Russian Cinemas Resort to Pirated Films to Stay Alive


Sally Yoon is an IPilogue Writer and a 2L JD Candidate at Osgoode Hall Law School.


Russian theatres are turning to pirated films to stay alive during these trying times – and it may not be working. According to the New York Times, some theatres in Russia have resorted to screening pirated movies to offset the Hollywood sanctions while others are practicing more caution by renting out spaces to show the films to certain individuals, with or without a fee.

Following the Russian invasion of Ukraine, Hollywood has protested by putting a halt to the release of films in Russian theatres. Netflix suspended its service in Russia, going one step beyond its initial commitment to pause all future projects and acquisitions in the country, thereby putting an indefinite stop to the development of four Russian originals. Shortly after Discovery, WarnerMedia, and Amazon ceased their services in Russia, marking the general suspension of the US film and TV business in Moscow. The harsh sanctions have particularly been interesting because Hollywood has never responded quite so rigorously to a distant war. In fact, to ensure that their films would be released in Nazi Germany, Hollywood used pseudonyms to conceal Jewish identities from the credits during the 1940s.
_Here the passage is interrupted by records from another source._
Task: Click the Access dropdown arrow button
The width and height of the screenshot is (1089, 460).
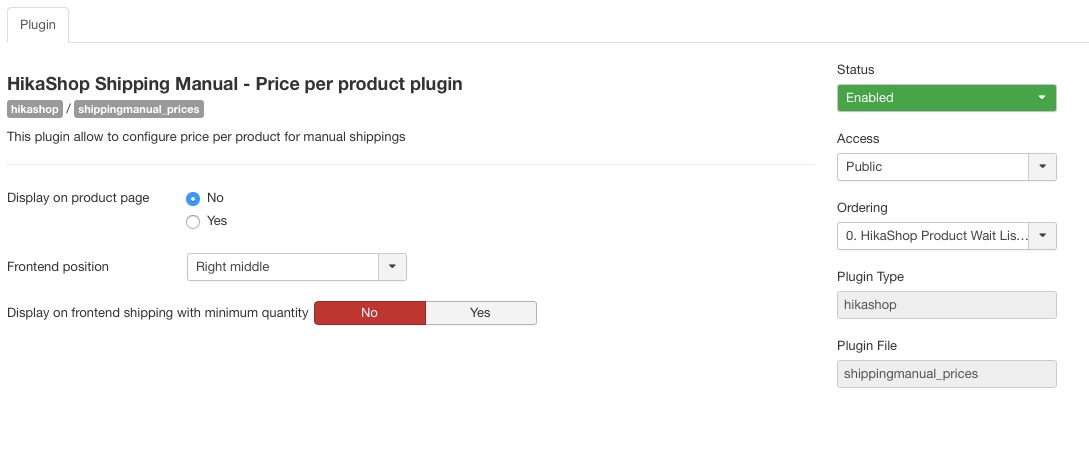Action: coord(1042,167)
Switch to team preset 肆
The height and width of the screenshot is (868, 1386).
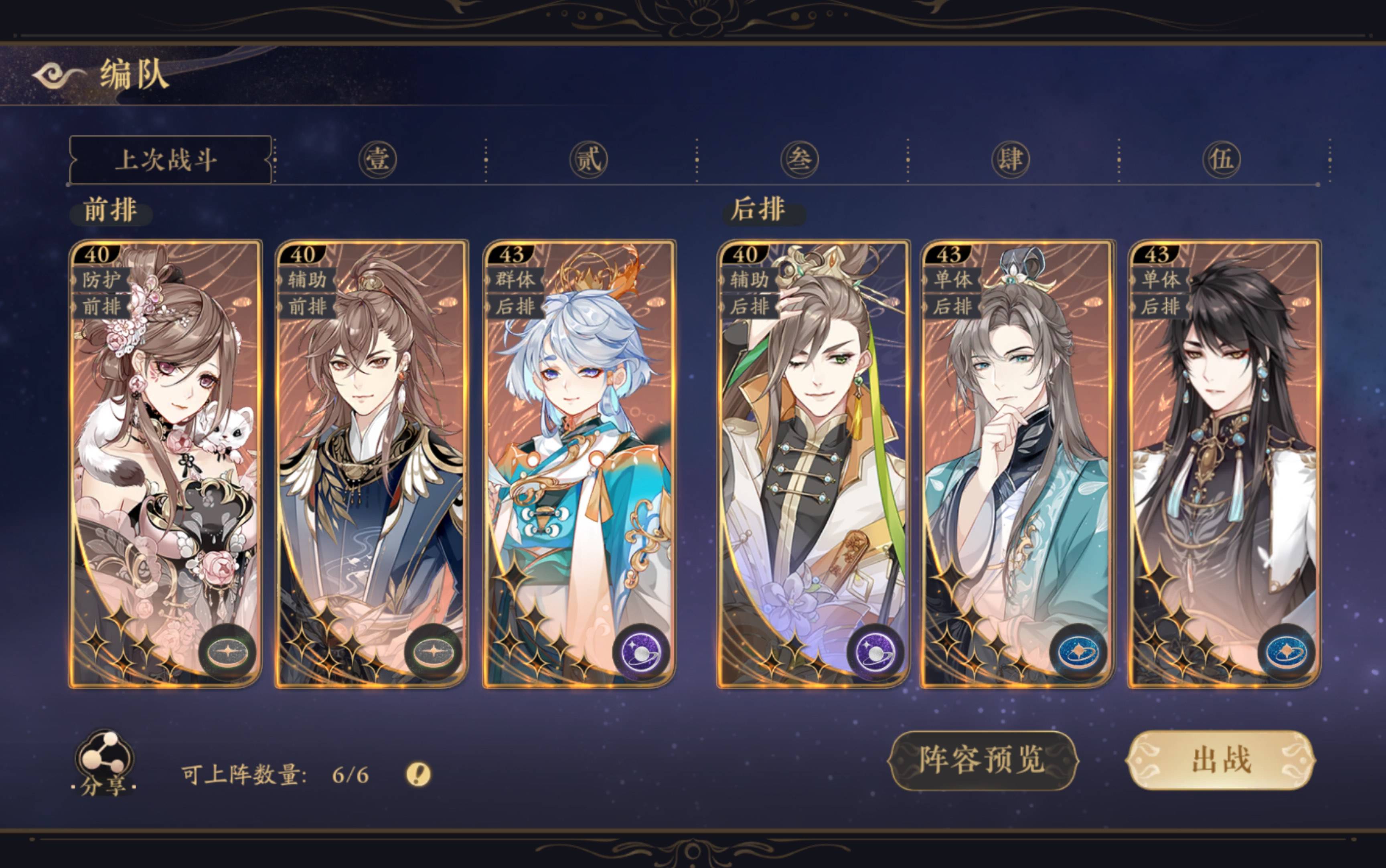[1011, 159]
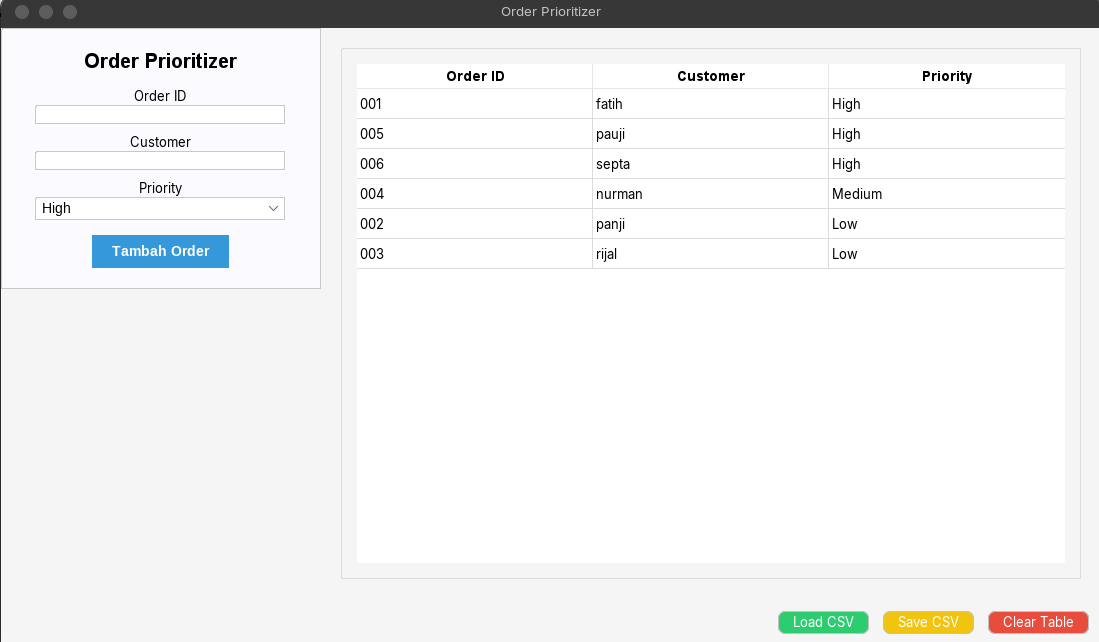Select the rijal customer cell
This screenshot has height=642, width=1099.
click(710, 254)
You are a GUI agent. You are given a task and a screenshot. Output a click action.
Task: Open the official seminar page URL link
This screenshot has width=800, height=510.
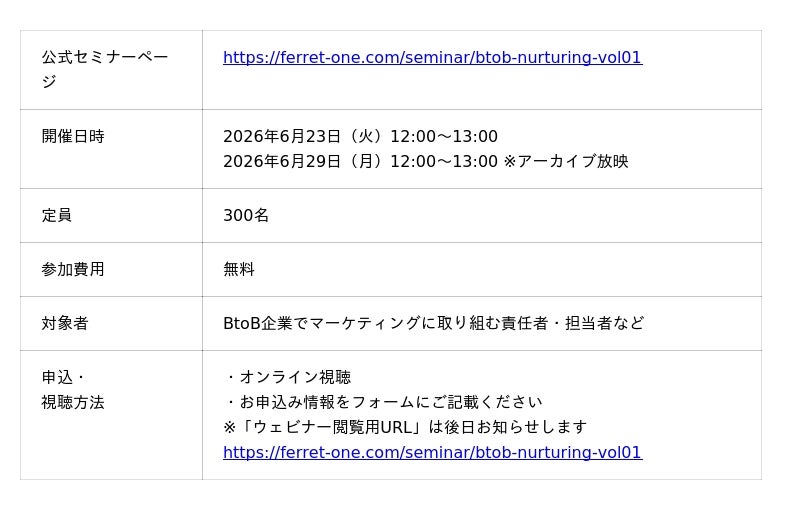[432, 57]
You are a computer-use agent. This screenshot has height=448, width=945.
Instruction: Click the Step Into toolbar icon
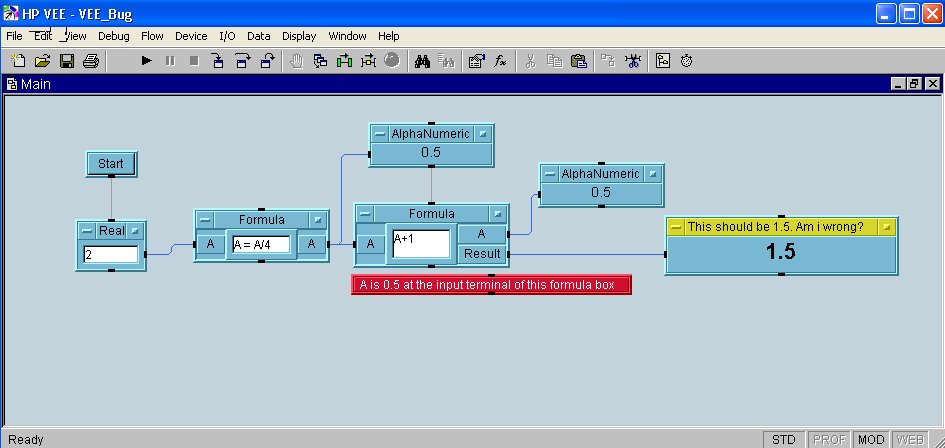[216, 61]

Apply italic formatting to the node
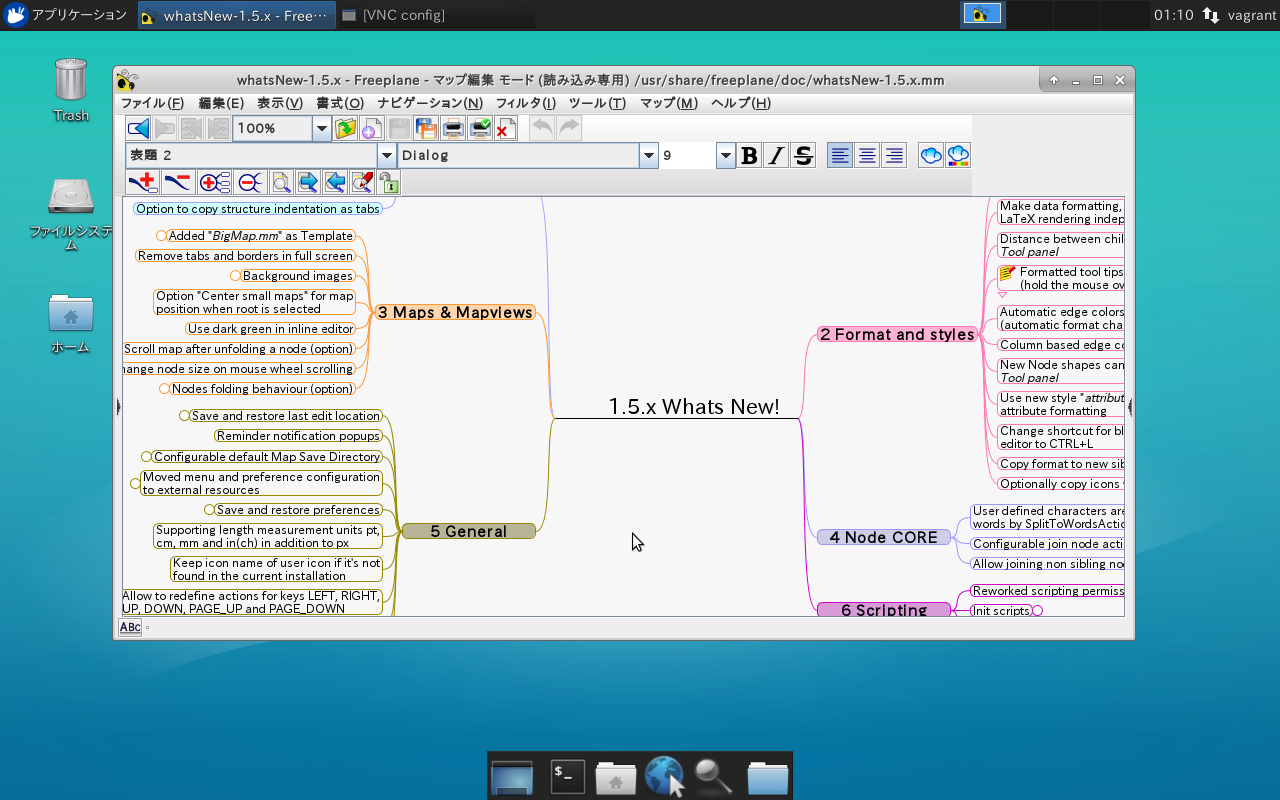pyautogui.click(x=776, y=155)
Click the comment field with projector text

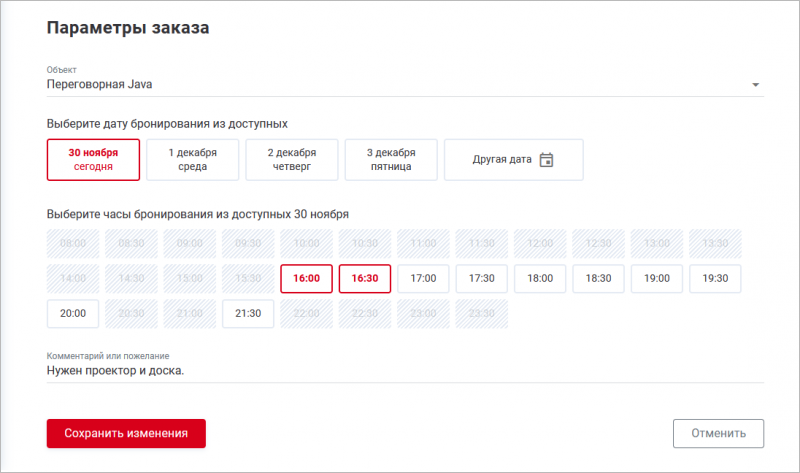point(400,370)
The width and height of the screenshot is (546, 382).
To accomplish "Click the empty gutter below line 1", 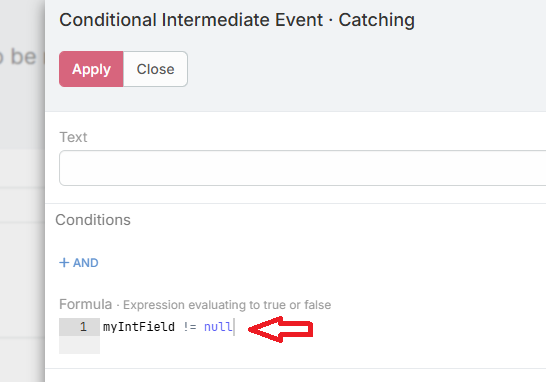I will 79,345.
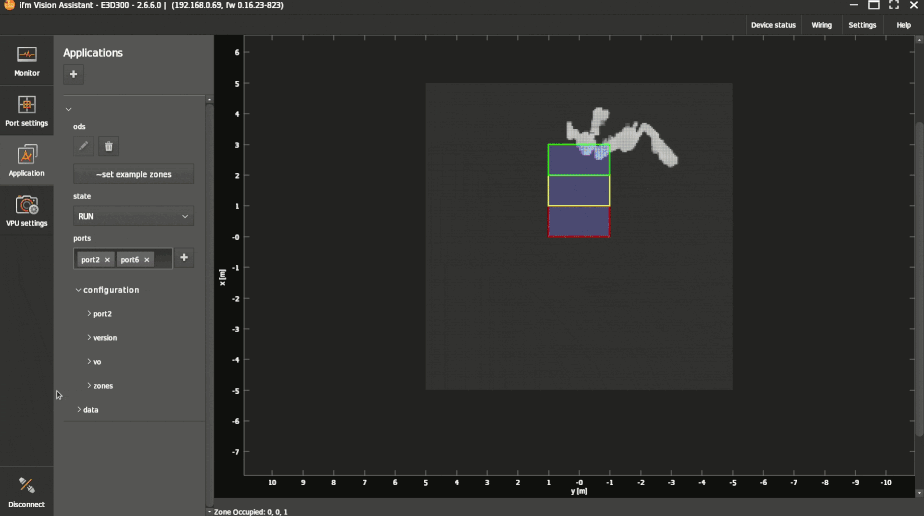Open the Wiring menu

point(821,25)
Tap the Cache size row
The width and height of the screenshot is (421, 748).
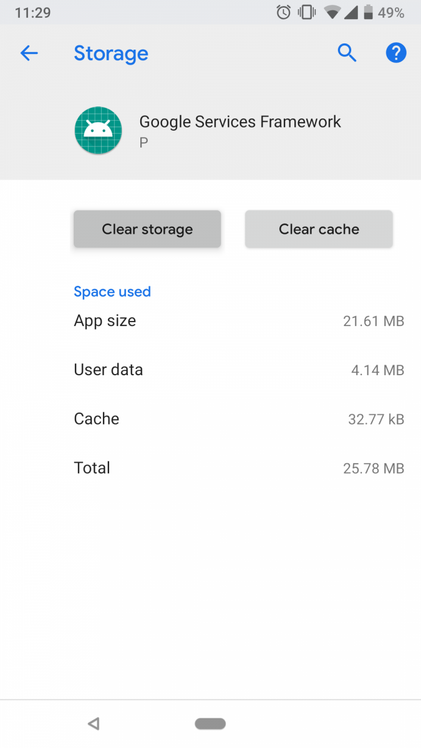(x=239, y=419)
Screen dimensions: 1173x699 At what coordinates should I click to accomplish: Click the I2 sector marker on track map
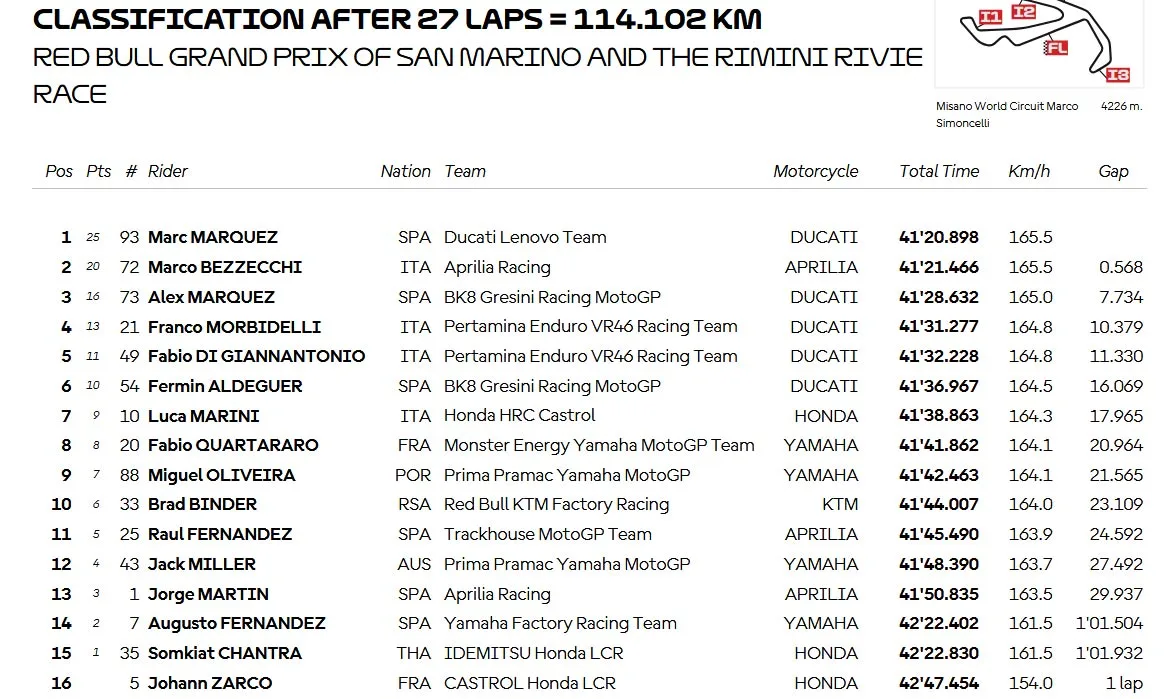(1023, 11)
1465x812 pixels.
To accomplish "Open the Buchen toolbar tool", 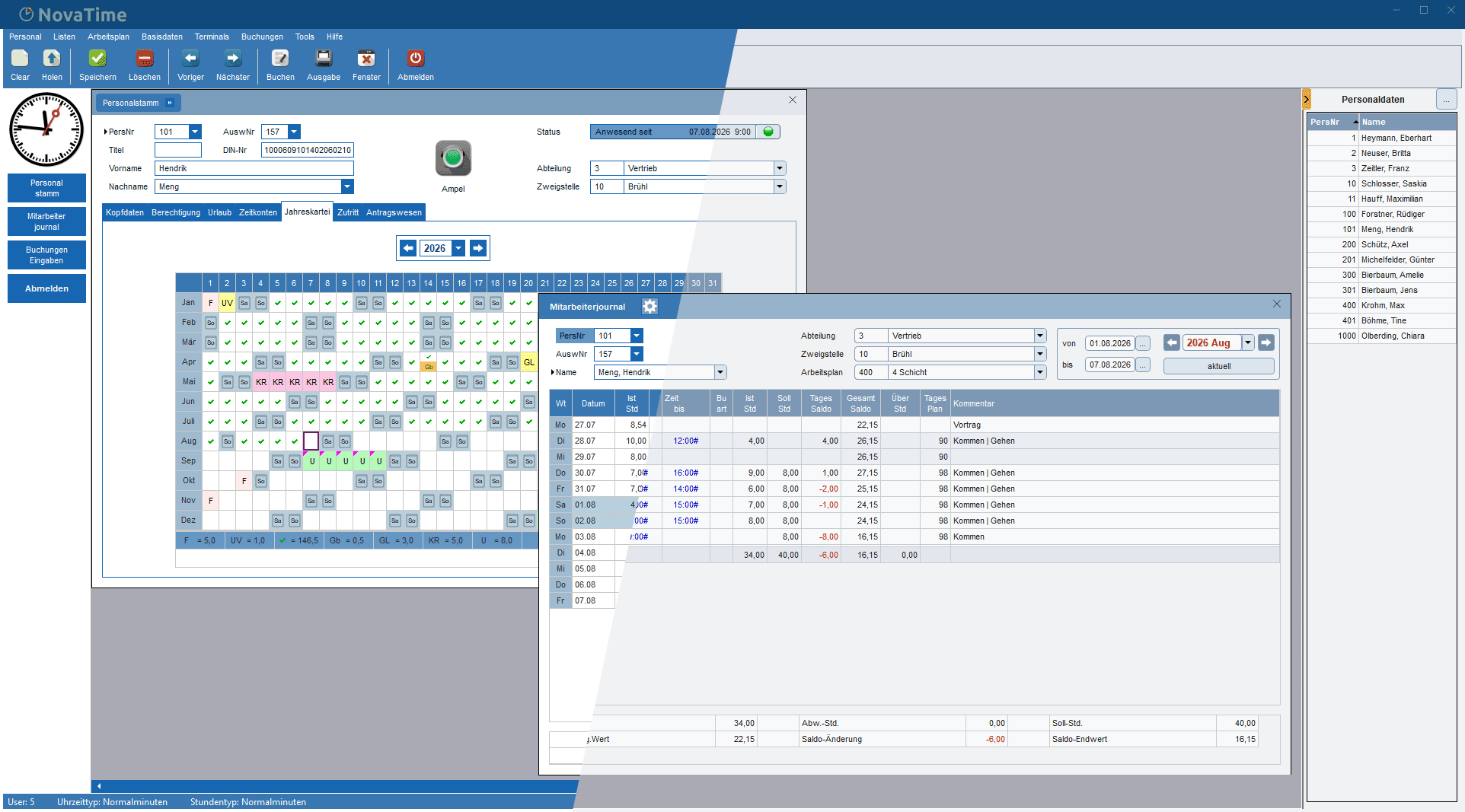I will click(280, 59).
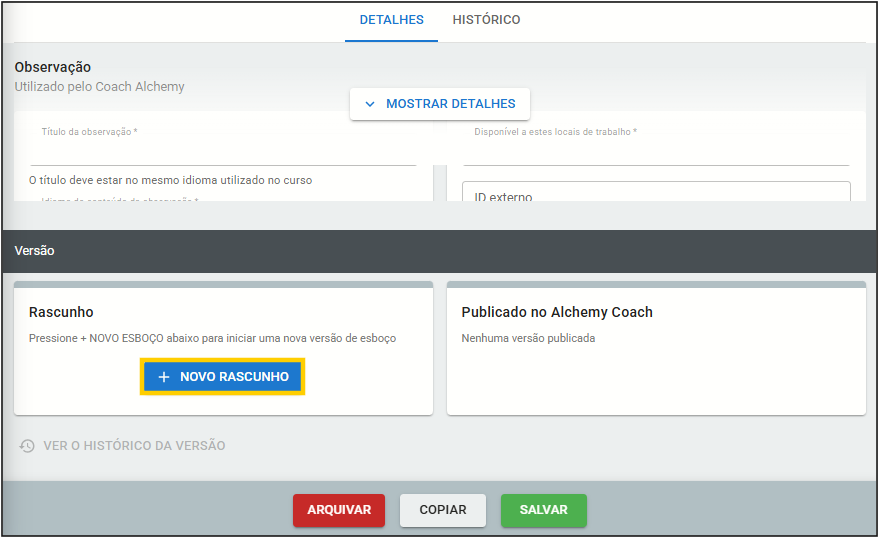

Russians are avid cinemagoers and are particularly hard-hit by the sanctions. According to the European Audiovisual Observatory, Russia had the highest number of admissions in Europe – 145.7 million in 2021. Moreover, Russia’s cinema market seemed to also be bouncing back since the start of COVID. According to data from the International Union of Cinemas (UNIC), represented in the table below, Russia was one of the major territories that performed strongly in its recovery in cinema admissions. Russia saw a 77.7% increase in the box office and a 63.9% increase in admissions in 2021 compared to 2020. Last September, Paul Heth, CEO of Russia’s cinema operator Karo Group, predicted that they would achieve the near $1 billion box office receipts that they saw in 2019, this year. However, the current situation with Ukraine has prevented box office receipts from approaching anywhere close to those figures.

Sally Russia
Image from The International Union of Cinemas (UNIC)

So far, there seems to be no consequences for these illegal showings. In March, Russia reportedly eased its copyright laws in an effect to mitigate sanctions imposed by Western nations, thereby legalizing piracy of several entertainment forms, including films. With the US’ suspension of association with Russian patent offices, the Russian government has announced that its companies will no longer be required to pay patent holders from countries that have sanctioned the country for the use of intellectual property, effectively legalizing piracy throughout the country.

But despite efforts to keep the industry alive, the results have not been encouraging – ticket sales dropped about half in March compared to the same time last year. Moreover, the Association of Theatre Owners has predicted that “at least half the movie theatres in Russia would go out of business in the next two months”. Russia is encountering further issues with screening costs, according to Screen Daily, there has been a sharp increase of about 80% in the cost of lamps and components for projectors, with an estimated 50% of the Russian cinema screens already dark because of the lack of films and equipment. For now, pirated films continue to keep the theatres dimly lit, but it might not be too long before the Russian cinema industry faces a total blackout.